- _EXERCISE INSTRUCTIONS_
Copy the records below exactly, from the line containing "How do I perform: Click" through the last line, and leave out every picture.

- _DATA EXCERPTS_
^^^^^^^^

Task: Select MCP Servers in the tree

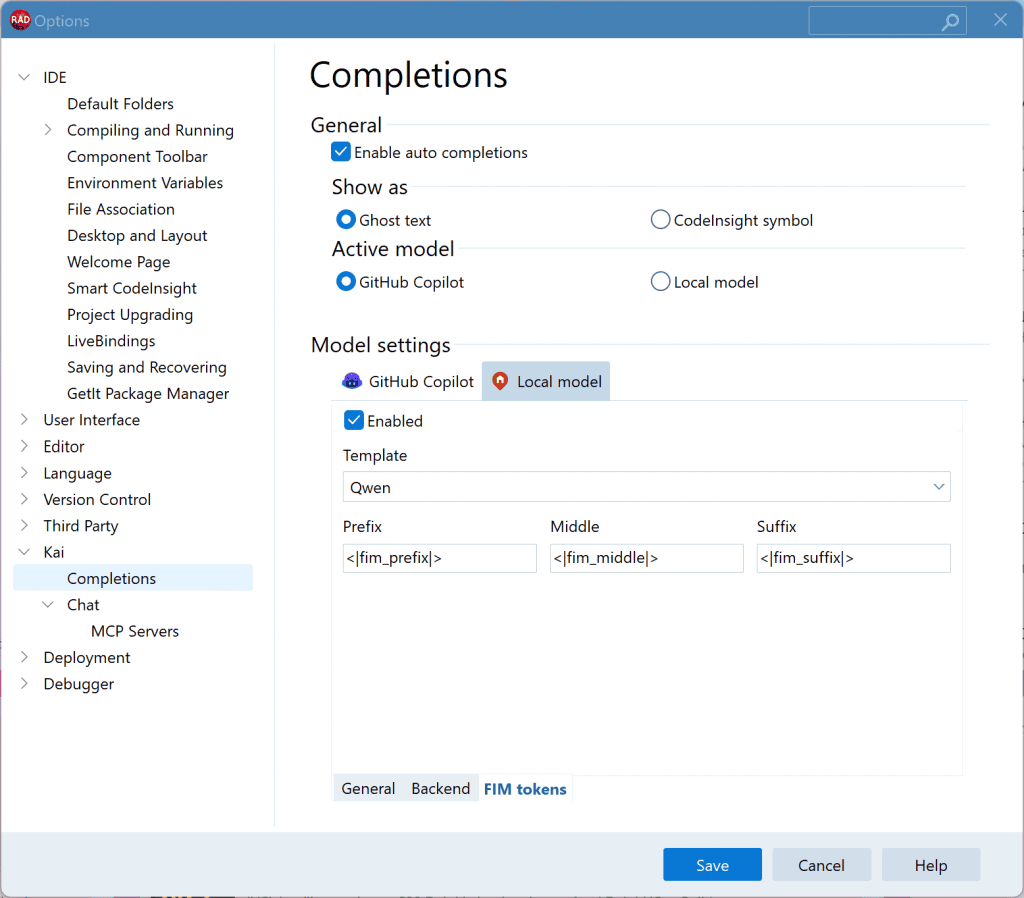Action: pos(135,631)
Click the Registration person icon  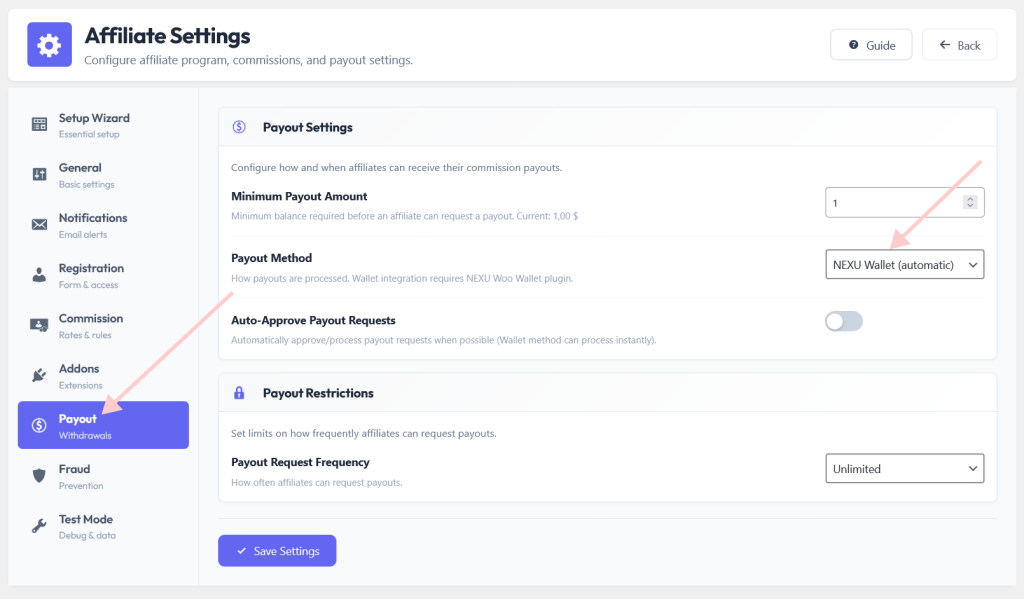(x=39, y=275)
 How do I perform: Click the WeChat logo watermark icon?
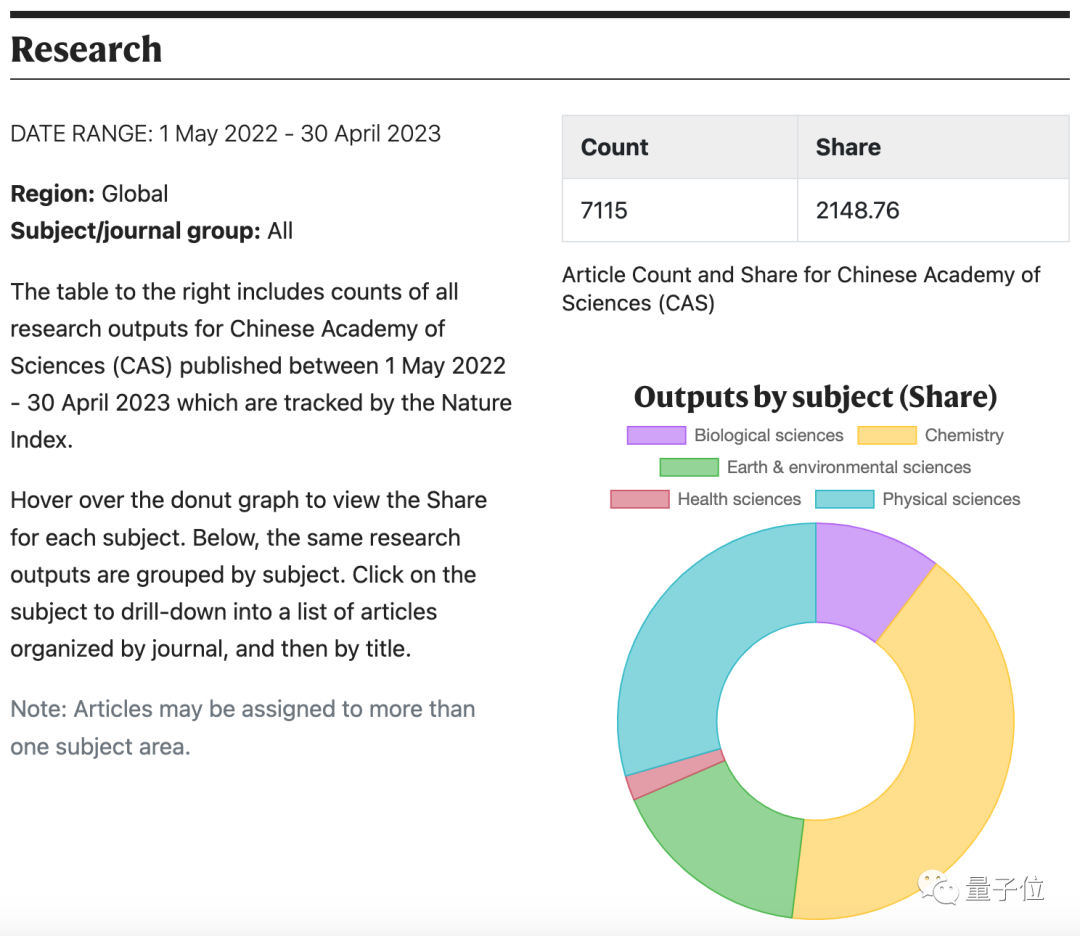coord(938,886)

^^^^^^^^

- _RESPONSE TO THIS TASK_
 How do I perform: Click the WeChat logo watermark icon?
coord(938,886)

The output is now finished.